**Selected text**
========

Krka canyon is deeper (up to 200 m) than the Čikola canyon (up to 130 m). Both canyons were cut in the same geological structure, mostly Eocene Promina carbonate clastites and Cretaceous carbonates, which are both intensively karstified. Krka’s stream is permanent and much stronger, due to stronger contributories and a much bigger catchment area, while Čikola flows at higher altitude and that is the main reason for more emphasized sinking within its own riverbed after entering karst terrain (canyon), except during periods of very high GWL.
In karst terrains, groundwater and surface water constitute a single dynamic system. Determination of the catchment area and boundaries in karst environment presents an extremely difficult and complex task, which very often remains unsolved. A karst basin represents a complex system of water circulation governed by numerous extremely different surfaces and underground karst forms. Locations, dimensions, and spreading of underground karst phenomena are generally unknown. In such heterogeneous and anisotropic systems, water may circulate in unexpected directions, mainly depending on groundwater level. The interdependency between surface water and groundwater in karst occasionally or permanently changes in time and space. These changes are caused by natural processes, as well as anthropogenic interventions, which have been very intensive in the last hundred years or so and are generally uncontrolled. Due to previous briefly specified reasons, the discovery, explanation, and quantification of water circulation in karst media is not an easy task, and in some cases is even impossible.
6. Conclusions
In the case of an intermittent karst river, the specificity of the karst geological setting strongly influences complex interrelationships between the surface stream and groundwater. Detailed hydrogeological and hydrological monitoring and investigations can help elucidate and better explain these processes. The example of the Čikola River provides good evidence of this fact. An exclusively hydrogeological or exclusively hydrological approach would not be adequate for interpretation, as presented. Further improvements can be accomplished with more detailed monitoring of both river and groundwater, which would include continuous measurements of levels and physical–chemical characteristics, especially during storm events and the end of recession. Delineation of catchments and subcatchments can only be achieved with several iterations among hydrogeologists and hydrologists. Due to ongoing climate changes/variations, the monitoring must be more detailed, considering both spatial and temporal distribution, and must cover hydrological, hydrogeological, and ecological processes in the analyzed area. Previous analyses have revealed strong and dangerous increasing trends of air temperature and decreasing trends of precipitation over the last 20 years. This paper shows that only a multi-methodical approach is possible in terrains as such, where hydraulic modeling is not an option. Nevertheless, within further research, a thorough program of hydrochemical, isotopic, and geophysical methods should be included to achieve better understanding of the system.

========

**Record set**
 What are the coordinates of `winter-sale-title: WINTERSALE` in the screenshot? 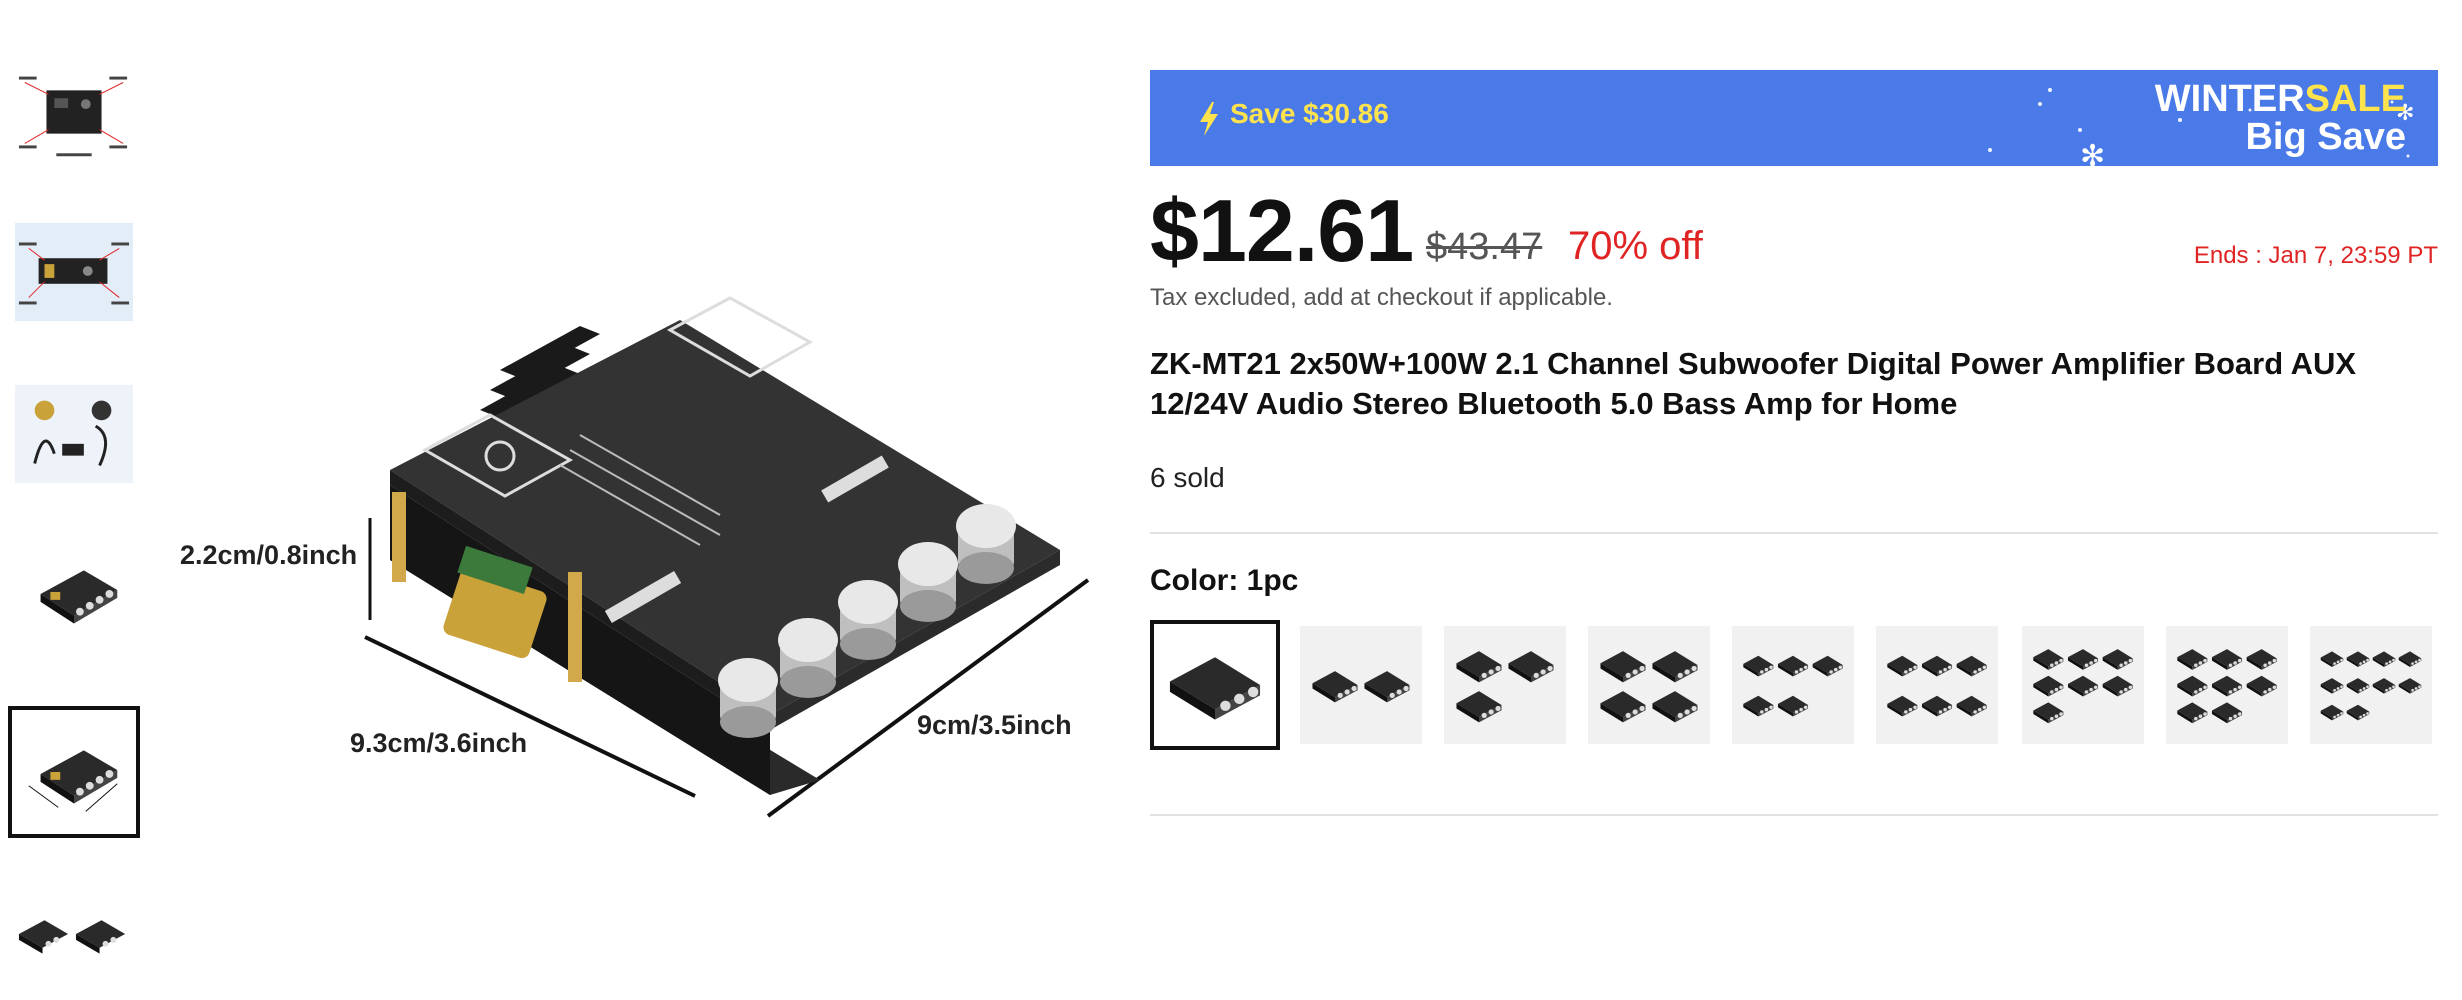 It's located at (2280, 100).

========

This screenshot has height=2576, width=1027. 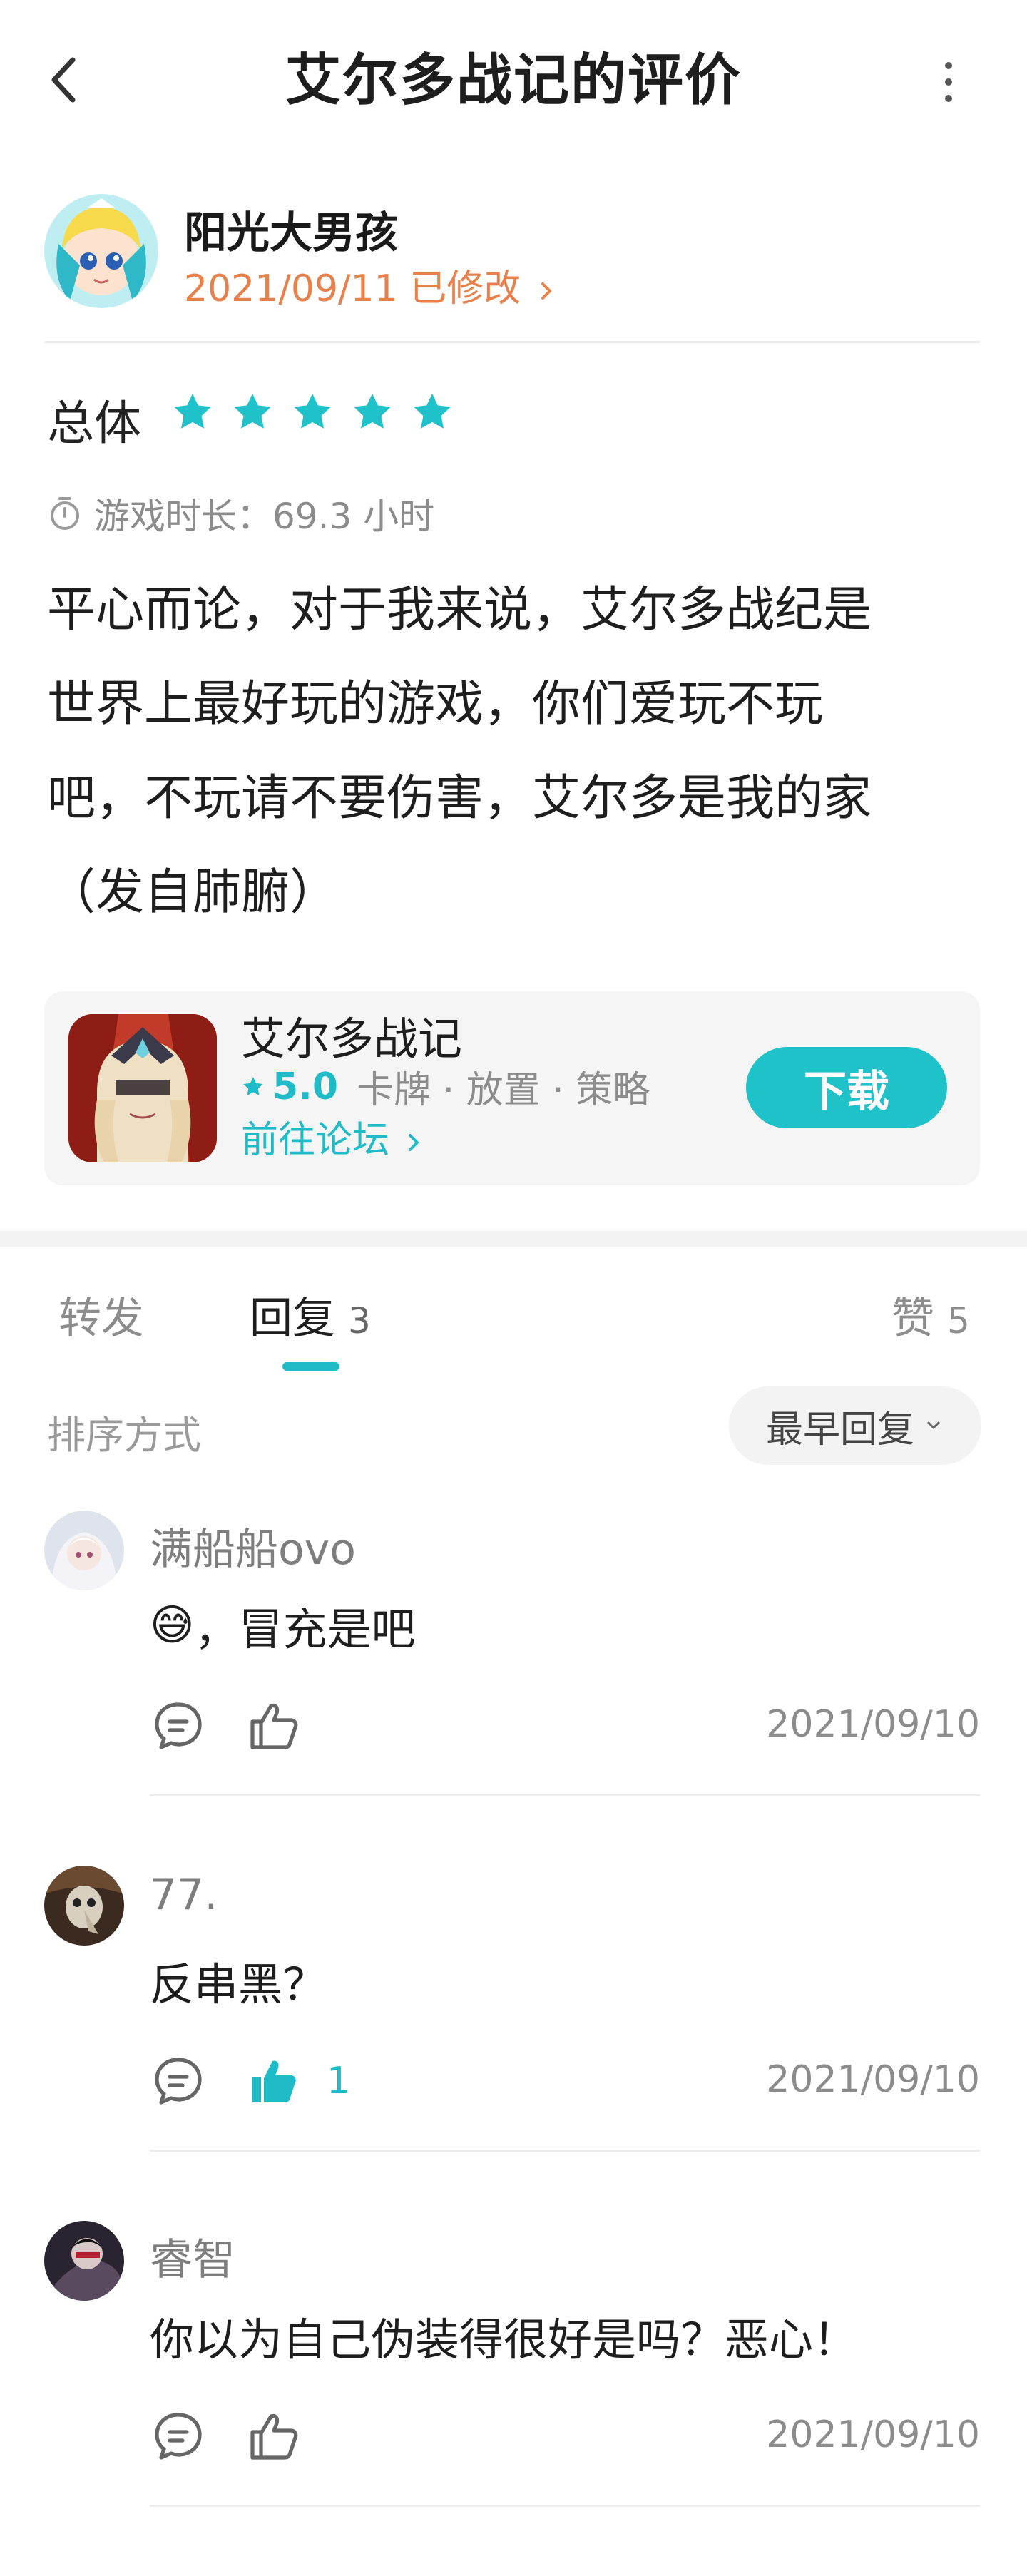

========

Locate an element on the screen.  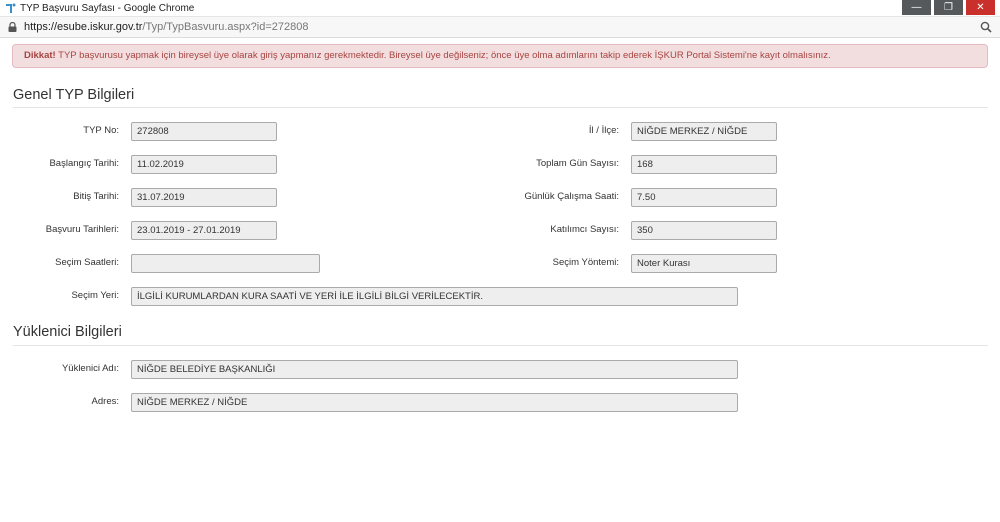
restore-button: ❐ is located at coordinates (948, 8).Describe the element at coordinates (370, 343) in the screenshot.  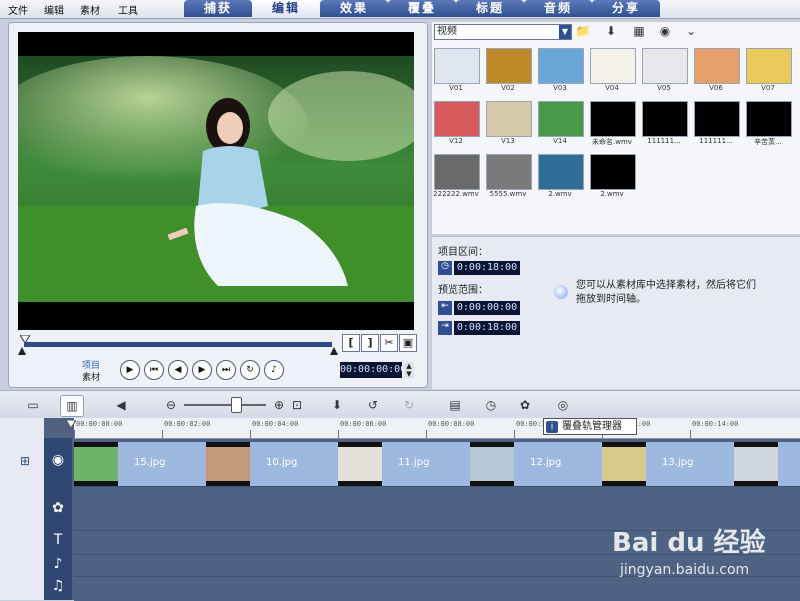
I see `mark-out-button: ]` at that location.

========

**Work request 1**
From the text on karst rivers, reproduce word for word the part that opens with the words containing "Krka canyon is" and closes with "very high GWL.".
**Work request 2**
Summarize the text on karst rivers in two sentences.
**Work request 3**
Answer these questions using the text on karst rivers:
(a) To what depth does the Krka canyon reach?
(b) What trend in precipitation over the last 20 years have previous analyses revealed?
(c) How can catchments and subcatchments be delineated?

**Written response 1**
Krka canyon is deeper (up to 200 m) than the Čikola canyon (up to 130 m). Both canyons were cut in the same geological structure, mostly Eocene Promina carbonate clastites and Cretaceous carbonates, which are both intensively karstified. Krka’s stream is permanent and much stronger, due to stronger contributories and a much bigger catchment area, while Čikola flows at higher altitude and that is the main reason for more emphasized sinking within its own riverbed after entering karst terrain (canyon), except during periods of very high GWL.

**Written response 2**
The Krka and Čikola canyons were cut in the same karstified rock, but the Krka canyon is deeper and its stream is permanent and stronger, while the Čikola flows higher and sinks more within its own riverbed. Because surface water and groundwater form a single, changing system in karst, the interrelationships of an intermittent karst river such as the Čikola call for detailed monitoring and a multi-methodical approach rather than an exclusively hydrogeological or hydrological one.

**Written response 3**
(a) Up to 200 m.
(b) A decreasing trend.
(c) Only through several iterations among hydrogeologists and hydrologists.